51. It is common ground that the petitioners do not have either a full or limited grant in respect of the estate of the deceased. That notwithstanding, they seek certain reliefs against the respondents on behalf of the estate. On the basis of the decision of the Court of Appeal in Otieno v Ougo [1986-1989] EALR 468, it is my view that they may not.

52. The main dispute on locus standi is that there is an existing will whose validity is subject to determination by the court. The Petitioners contend that the deceased did not leave a valid will and contest the validity of the wills supposedly written by their mother.

53. In my view, the question of whether the wills were valid or not could not be determined by the petitioners herein. The correct procedure would be for the petitioners to contest the validity of the same in probate proceedings commenced by the Executor and have the wills invalidated. If, on the other hand, Executors refused to file probate proceedings, the petitioners would then have had the option of commencing citation under Rule 23 of the Probate & Administration Rules, 1980, so that the executor named in the Will could be compelled to propound the same.

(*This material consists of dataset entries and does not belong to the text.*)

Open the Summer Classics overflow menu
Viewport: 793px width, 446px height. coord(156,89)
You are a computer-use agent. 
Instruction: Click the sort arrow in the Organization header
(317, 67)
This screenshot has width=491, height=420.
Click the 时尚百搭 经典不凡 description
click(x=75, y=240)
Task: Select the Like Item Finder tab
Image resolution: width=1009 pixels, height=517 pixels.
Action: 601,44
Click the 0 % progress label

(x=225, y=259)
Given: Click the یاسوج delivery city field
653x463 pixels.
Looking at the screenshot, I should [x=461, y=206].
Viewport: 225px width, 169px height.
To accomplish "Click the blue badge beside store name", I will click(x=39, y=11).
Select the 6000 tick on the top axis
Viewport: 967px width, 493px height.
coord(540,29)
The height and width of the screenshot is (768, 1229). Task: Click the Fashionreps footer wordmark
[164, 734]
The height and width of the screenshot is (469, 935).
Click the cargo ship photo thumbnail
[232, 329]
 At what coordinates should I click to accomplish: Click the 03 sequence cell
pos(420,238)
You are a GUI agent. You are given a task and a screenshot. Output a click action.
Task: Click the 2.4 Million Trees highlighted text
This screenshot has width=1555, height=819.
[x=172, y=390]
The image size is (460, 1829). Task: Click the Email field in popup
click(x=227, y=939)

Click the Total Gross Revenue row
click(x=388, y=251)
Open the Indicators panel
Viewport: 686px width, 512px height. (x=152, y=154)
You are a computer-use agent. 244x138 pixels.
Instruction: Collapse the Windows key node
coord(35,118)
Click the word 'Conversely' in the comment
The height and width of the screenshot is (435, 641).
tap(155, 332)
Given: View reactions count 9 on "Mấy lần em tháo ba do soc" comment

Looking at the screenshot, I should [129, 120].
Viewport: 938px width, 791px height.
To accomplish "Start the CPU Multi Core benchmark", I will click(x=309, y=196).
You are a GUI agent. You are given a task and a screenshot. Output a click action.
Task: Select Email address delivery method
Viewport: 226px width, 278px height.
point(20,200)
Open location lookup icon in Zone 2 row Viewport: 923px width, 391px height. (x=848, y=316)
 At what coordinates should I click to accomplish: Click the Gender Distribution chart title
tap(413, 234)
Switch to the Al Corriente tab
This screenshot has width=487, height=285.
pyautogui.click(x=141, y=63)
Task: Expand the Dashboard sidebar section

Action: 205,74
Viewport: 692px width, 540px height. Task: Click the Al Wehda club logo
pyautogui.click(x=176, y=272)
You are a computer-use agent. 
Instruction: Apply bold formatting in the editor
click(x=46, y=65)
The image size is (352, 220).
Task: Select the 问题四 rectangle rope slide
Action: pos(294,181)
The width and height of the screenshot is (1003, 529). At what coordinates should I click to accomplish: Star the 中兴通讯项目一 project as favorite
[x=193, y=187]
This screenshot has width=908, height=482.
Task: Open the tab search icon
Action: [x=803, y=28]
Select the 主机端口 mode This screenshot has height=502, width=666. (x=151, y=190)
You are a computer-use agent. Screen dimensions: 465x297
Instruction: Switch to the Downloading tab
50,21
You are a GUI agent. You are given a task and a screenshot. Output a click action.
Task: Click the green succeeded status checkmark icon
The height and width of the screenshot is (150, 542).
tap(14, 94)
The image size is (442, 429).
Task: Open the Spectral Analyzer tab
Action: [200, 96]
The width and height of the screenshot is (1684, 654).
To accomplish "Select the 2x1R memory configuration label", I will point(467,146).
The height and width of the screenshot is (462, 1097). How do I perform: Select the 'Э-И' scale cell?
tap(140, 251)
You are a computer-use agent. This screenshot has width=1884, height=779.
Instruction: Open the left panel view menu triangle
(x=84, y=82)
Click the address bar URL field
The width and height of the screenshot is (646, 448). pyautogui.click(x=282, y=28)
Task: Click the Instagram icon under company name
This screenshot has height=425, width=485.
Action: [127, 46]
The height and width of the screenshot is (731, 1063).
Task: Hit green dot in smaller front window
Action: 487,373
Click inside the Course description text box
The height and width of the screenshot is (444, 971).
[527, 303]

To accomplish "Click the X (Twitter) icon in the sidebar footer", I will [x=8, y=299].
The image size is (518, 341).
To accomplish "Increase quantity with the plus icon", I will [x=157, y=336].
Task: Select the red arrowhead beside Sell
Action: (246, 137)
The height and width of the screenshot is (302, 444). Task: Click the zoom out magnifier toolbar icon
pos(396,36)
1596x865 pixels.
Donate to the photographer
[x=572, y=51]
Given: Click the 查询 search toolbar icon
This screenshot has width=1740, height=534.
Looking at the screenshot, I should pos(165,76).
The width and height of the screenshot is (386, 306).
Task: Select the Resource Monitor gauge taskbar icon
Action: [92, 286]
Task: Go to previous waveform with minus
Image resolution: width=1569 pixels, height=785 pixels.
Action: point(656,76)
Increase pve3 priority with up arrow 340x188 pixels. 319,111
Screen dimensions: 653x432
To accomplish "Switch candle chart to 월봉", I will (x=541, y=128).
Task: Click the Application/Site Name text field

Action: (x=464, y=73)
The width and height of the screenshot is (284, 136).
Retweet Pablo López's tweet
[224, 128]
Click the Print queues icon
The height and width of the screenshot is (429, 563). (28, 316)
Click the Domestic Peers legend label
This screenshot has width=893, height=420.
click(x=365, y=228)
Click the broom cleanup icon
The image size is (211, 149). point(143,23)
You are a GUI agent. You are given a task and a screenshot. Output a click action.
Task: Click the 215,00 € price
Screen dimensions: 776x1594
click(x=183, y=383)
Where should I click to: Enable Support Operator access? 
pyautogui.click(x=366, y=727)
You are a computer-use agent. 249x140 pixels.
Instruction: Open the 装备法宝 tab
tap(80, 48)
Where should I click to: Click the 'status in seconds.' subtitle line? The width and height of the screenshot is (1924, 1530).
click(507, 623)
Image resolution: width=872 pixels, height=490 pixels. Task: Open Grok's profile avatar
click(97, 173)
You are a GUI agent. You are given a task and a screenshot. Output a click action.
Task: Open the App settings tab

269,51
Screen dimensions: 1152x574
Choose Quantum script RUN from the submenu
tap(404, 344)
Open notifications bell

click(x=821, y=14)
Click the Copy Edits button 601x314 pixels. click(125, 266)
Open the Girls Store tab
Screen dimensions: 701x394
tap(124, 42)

54. From their application, it is evident that the petitioners were aware of the impugned will and also of the deceased’s previous wills and codicils.

55. In my view, when the probate proceedings were filed in Nairobi, the petition filed herein became untenable until the Probate Court in Nairobi invalidates the impugned will. The reason for this is that for as long as there exists a document that purports to be the last will and testament of the deceased, it cannot be said that she died intestate. The alleged intestacy of the deceased gives this court the jurisdiction to hear this matter as an intestate succession cause.

56. I therefore find and hold that although this Court has jurisdiction to hear the petition, the petitioners lack the standing to commence the same. In the circumstances, I strike out these succession proceedings and order that any challenge(s) regarding the will's validity, or for ancillary reliefs be made in the succession proceedings filed in the Probate and Administration Court, Nairobi.

57. The Court notes that although this is a family matter, the petitioners filed proceedings in this Court and at the Kwale High Court. Although the Kwale High Court proceedings were withdrawn, that fact was not disclosed in these proceedings. The non-disclosure of material facts is something that courts should strongly frown upon. This would appear to be an abuse of the process of court. In the circumstances, I award the 2nd, 7th, 8th, 9th and 10th respondents costs.

58. Orders accordingly.

DATED AND SIGNED AT MOMBASA THIS 6THDAY OF NOVEMBER 2024. DELIVERED VIRTUALLY THROUGH MICROSOFT TEAMS.GREGORY MUTAIJUDGEIn the presence of:-Mr Esmail, for the Petitioners;Mr Matheka, for the 1st Respondent;Mr Karuti, for the 2nd Respondent;No appearance for the 3rd Respondent;No appearance for the 4th Respondent;No appearance for the 5th Respondent;No appearance for the 6th Respondent;Mr Muchiri, holding brief for Mr Amoko, for the 7th, 8th and 9th Respondents;Ms Ngonde, for the 10th Respondents; andArthur – Court Assistant.